Less tangible and less talked about are the long-term benefits that are inherent to small scale producers participating in the certified fair trade system, namely those that come from collective organization. Seeing this benefit, hard-won as it is, in action, is what consistently reminds me of how much we have to learn from our producer partners in fair trade.

As small scale farmers, they must learn to organize and work together. If you are producing 10 quintales of coffee, then you have to work with others in order to put together a container of coffee. You have to create a system of democratic organization with elected representatives who make decisions on behalf of their communities. These are folks who, through necessity, have learned how to work together and harness their collective strength; together we do indeed rise! It is this ability to work collectively, not without strife, problems and controversy that ultimately, makes strong communities and nurtures leadership. It is not just about the coffee.

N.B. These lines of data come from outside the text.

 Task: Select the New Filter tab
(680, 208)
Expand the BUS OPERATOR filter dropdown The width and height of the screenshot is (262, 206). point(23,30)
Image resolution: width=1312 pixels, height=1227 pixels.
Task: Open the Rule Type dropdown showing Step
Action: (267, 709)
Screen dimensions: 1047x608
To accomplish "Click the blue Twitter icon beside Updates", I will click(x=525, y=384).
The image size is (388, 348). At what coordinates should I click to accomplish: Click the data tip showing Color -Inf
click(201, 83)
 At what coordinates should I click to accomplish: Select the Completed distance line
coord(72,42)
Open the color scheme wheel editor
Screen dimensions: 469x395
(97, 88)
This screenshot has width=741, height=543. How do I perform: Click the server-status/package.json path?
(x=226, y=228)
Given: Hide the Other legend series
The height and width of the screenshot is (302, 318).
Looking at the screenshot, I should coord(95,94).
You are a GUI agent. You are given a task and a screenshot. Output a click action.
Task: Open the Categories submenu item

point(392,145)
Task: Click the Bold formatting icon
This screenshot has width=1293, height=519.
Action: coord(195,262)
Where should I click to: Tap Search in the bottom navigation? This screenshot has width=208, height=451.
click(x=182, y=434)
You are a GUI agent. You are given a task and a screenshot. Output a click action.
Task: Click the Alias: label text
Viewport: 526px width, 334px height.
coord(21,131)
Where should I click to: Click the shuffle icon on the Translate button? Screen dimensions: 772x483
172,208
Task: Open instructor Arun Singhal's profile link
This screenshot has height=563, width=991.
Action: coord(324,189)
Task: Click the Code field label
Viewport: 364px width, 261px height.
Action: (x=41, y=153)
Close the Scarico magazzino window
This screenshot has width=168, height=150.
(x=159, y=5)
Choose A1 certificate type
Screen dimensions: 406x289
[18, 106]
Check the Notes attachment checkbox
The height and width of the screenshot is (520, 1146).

Organized for fair trade purposes, their collective action starts paying off locally. Politicians start paying attention. Producers find their voices, and grow in confidence. Pedro Haslam, founding director of CECOCAFEN in Nicaragua and now Minister for Community, Cooperatives and the Associative Community sums it up nicely when he says, “Together people can fight for things in their daily lives”.

Unlike direct trade, which benefits a single farmer, fair trade can initiate and strengthen community building, cultivating and using the collective strengths, talents and knowledge of their members. To me this is pretty seismic stuff and it is what keeps me optimistic in the presence of on-going change and definition in the fair trade world.

Linda Burnside is a roaster/owner of Coffeehouse and Roastery, Alternative Grounds based in Toronto, ON, which is also a member of Cooperative Coffees.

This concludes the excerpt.